Ex. 3.9.3.  Retrieve maximum discount of all customers.

 

    select discnt from customers c where discnt >=all

         (select discnt from customers d where d.cid <> c.cid);

 

Never mind if you'd do it that way.  It's valid in most cases.  But if there were only a single customer discnt?  Empty set.  Yes, still OK.  But only if >=all is TRUE for empty set in subquery, so that's why we need this rule!

 

Note too, if used <some instead of >=all, the reverse of the above, it would come out FALSE for single (maximum) customer discnt; reverse of above.

 

Skip In predicate (identical to =any), Exists predicate.

 

Is null Predicate:     columname is [not] null

 

NOT valid to say:  columname = null or <> null.  SQL won't get it.

 

Like predicate: columname [not] like 'pattern'

 

Build up patterns using normal characters and wildcards.  Like UNIX file wildcards:   ls  *.c  (* stands for any string). In DOS, “dir *.java” works similarly.

 

    Underscore (_)                 any single character

    Percent (%)                       zero or more characters of any form

    All other chars                  represent themselves

 

e.g.:  select * from customers c where city like 'N_w%k';

 

'New York' and 'Newark' are selected, but not 'Nome' or 'Novow Sibirsk'.

 

To search for strings that contain % or _, we can use the longer form of LIKE:

 

Long-form Like predicate: columname [not] like 'pattern' escape ‘escape-char’

 

Older forms, predating the ESCAPE clause:

 

In Oracle, if use % or _ twice in a row, it means REALLY '%' or "_'.  Thus,

 

    select * from customers where city like 'New_ _%';

 

Will retrieve New_Rochelle, or New_Caledonia, but not New York.

 

From Oracle 10.1 SQL manual:

You can include the actual characters % or _ in the pattern by using the ESCAPE clause, which identifies the escape character.
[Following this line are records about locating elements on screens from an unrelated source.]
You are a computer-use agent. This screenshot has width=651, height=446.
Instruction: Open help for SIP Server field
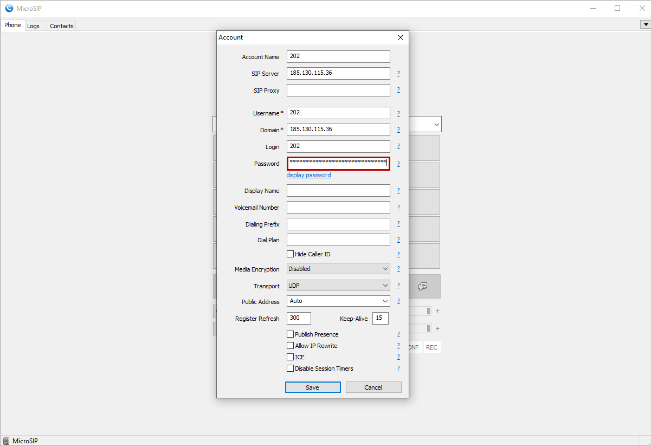click(398, 74)

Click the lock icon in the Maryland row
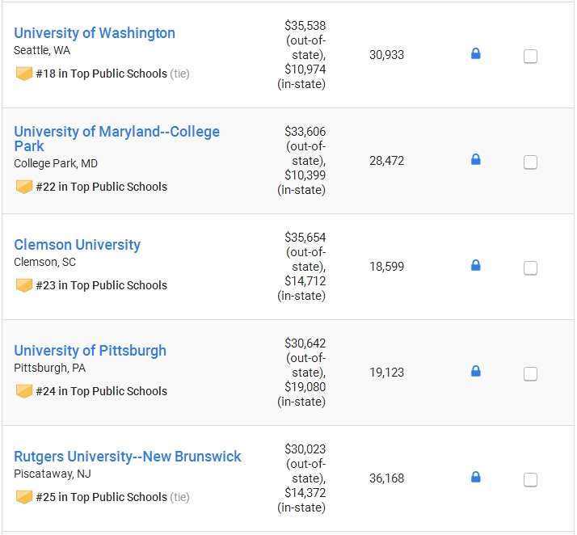(475, 159)
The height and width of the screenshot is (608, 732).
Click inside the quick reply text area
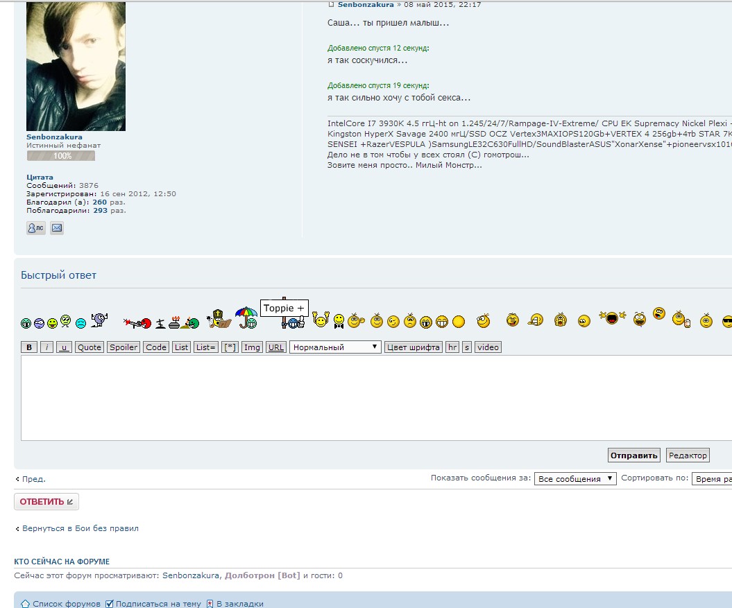pos(375,397)
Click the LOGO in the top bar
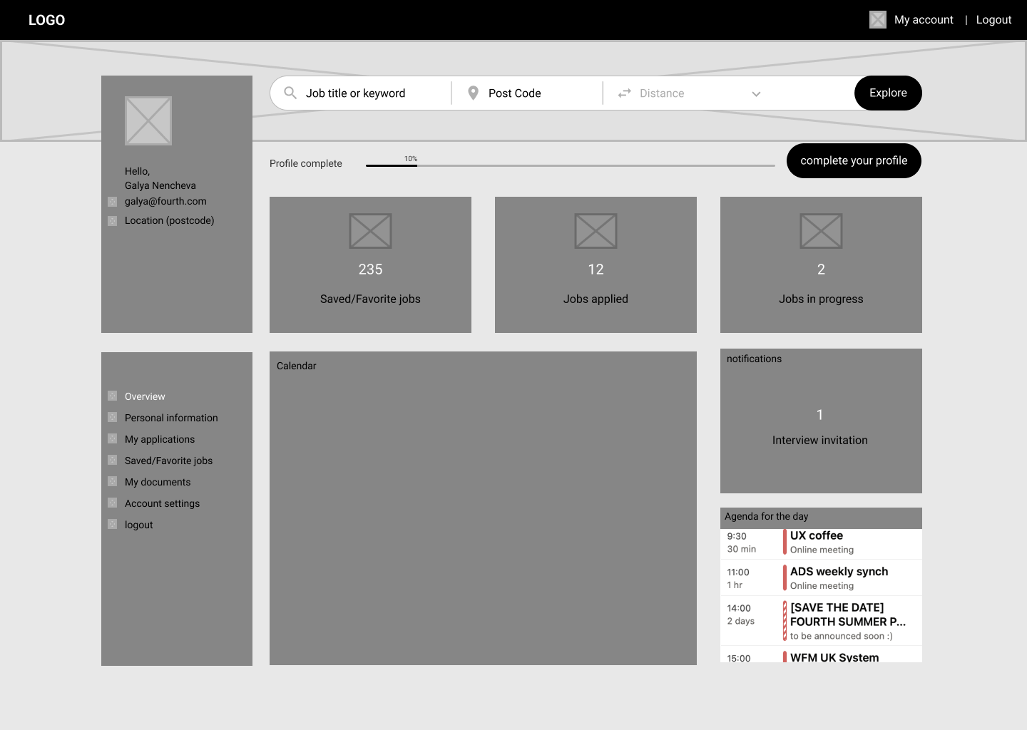This screenshot has width=1027, height=730. coord(46,19)
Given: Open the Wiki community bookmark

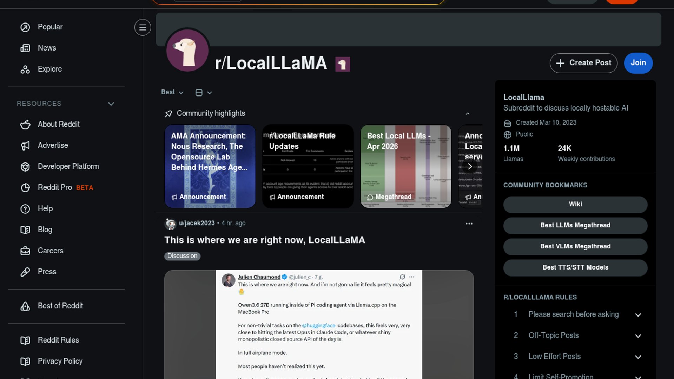Looking at the screenshot, I should pyautogui.click(x=575, y=205).
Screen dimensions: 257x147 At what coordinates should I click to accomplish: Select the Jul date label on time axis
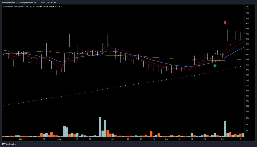pyautogui.click(x=113, y=139)
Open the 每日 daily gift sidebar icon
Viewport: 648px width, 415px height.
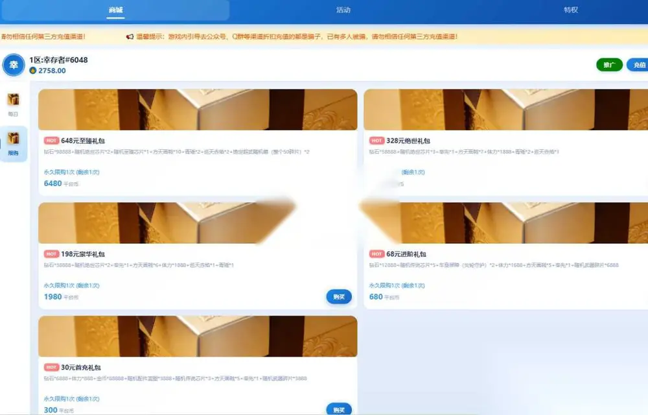click(x=13, y=100)
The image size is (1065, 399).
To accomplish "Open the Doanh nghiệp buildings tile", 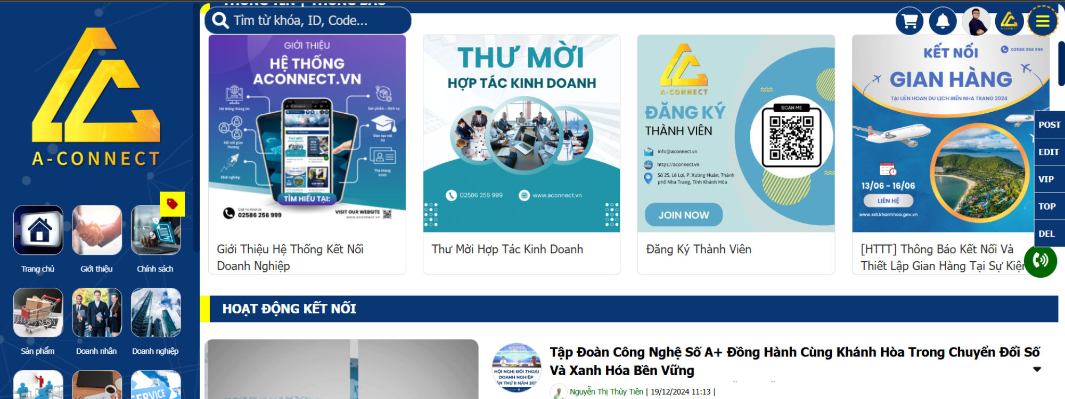I will (x=155, y=312).
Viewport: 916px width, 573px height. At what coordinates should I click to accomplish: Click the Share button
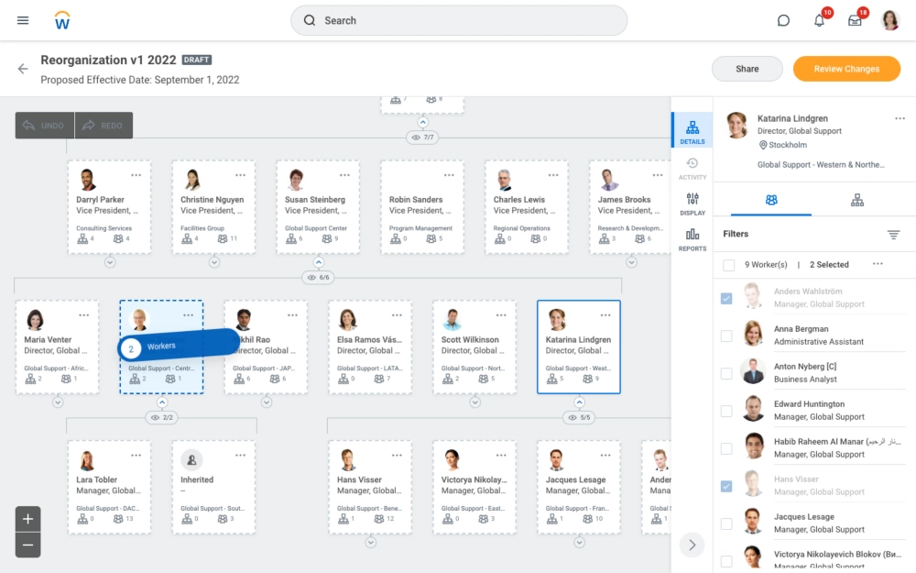747,69
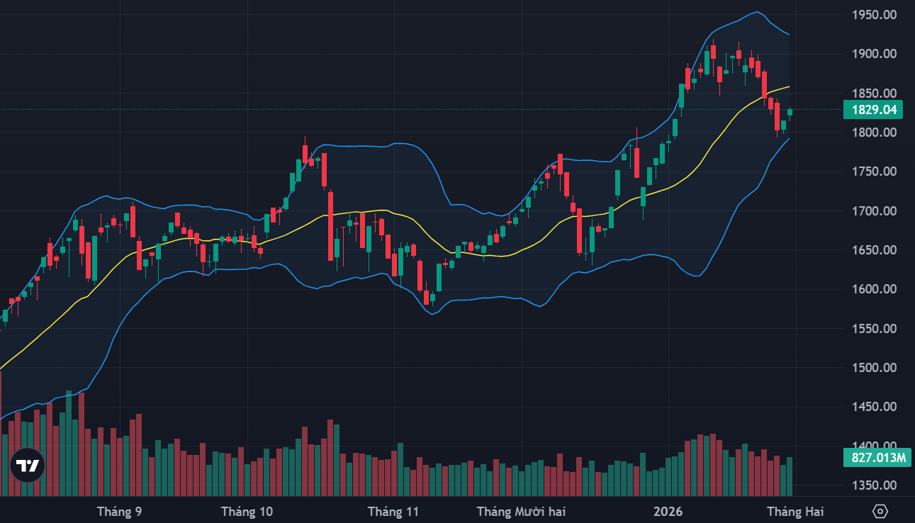Select the Tháng Hai time axis label
Viewport: 915px width, 523px height.
point(795,511)
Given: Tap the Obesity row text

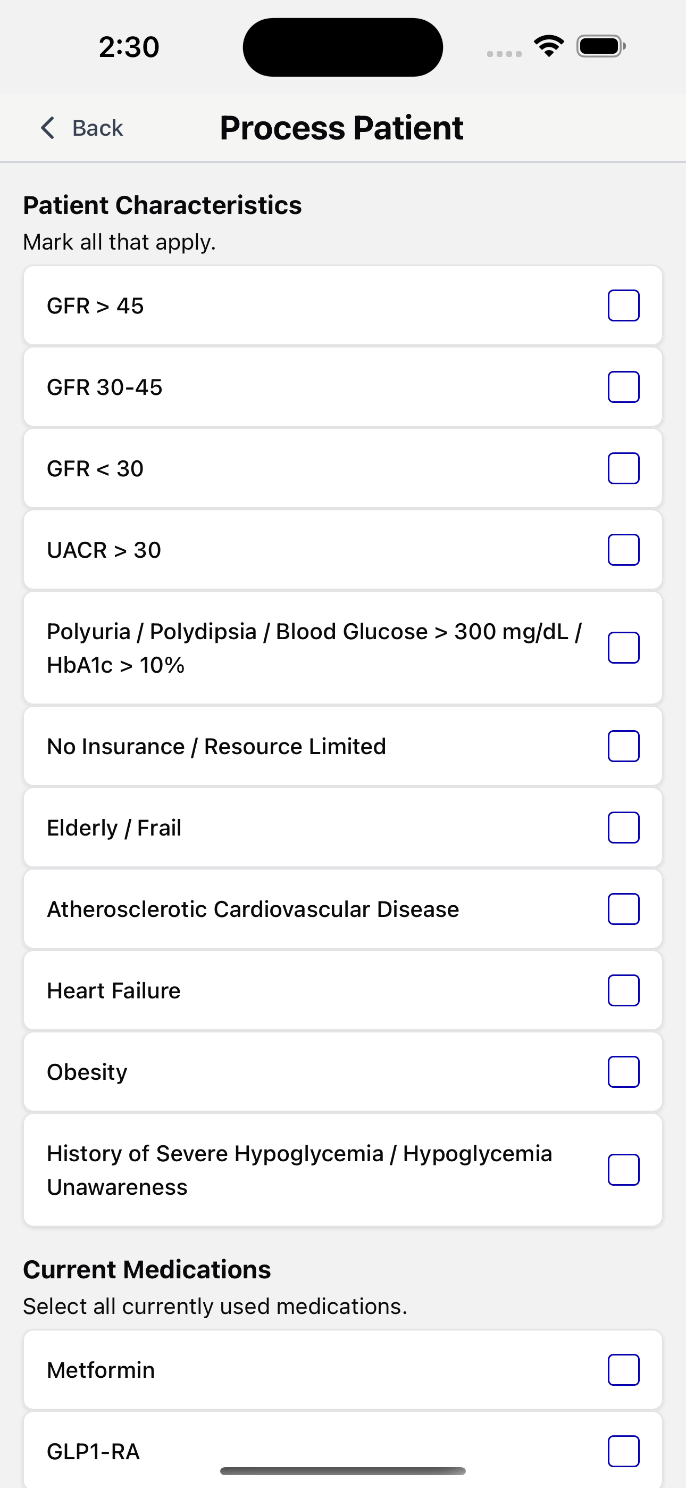Looking at the screenshot, I should click(87, 1072).
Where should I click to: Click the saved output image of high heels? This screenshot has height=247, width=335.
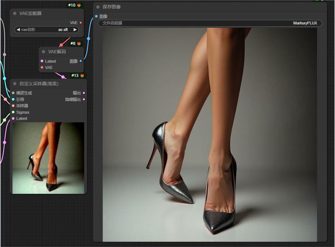point(209,135)
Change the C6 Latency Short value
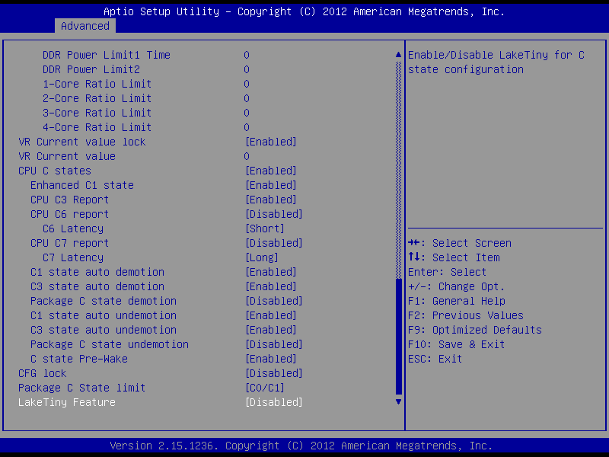 pyautogui.click(x=264, y=229)
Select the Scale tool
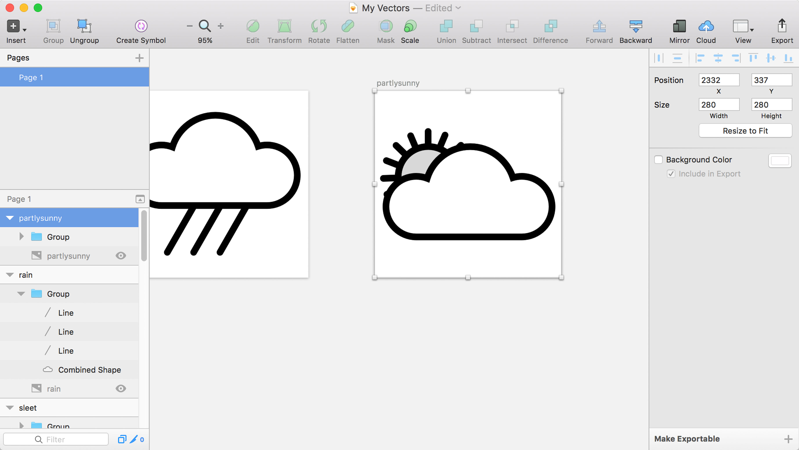799x450 pixels. click(x=410, y=26)
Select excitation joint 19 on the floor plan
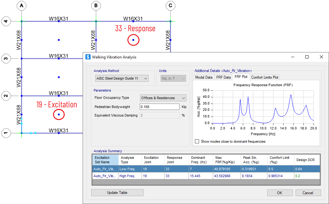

If the escape character precedes the character % or _ in the pattern, then Oracle interprets this character literally in the pattern rather than as a special pattern-matching character. You can also search for the escape character itself by repeating it. For example, if @ is the escape character, then you can use @@ to search for @.

In DB2, '+%' means REALLY the character %.  To type REALLY + , need to type '++'.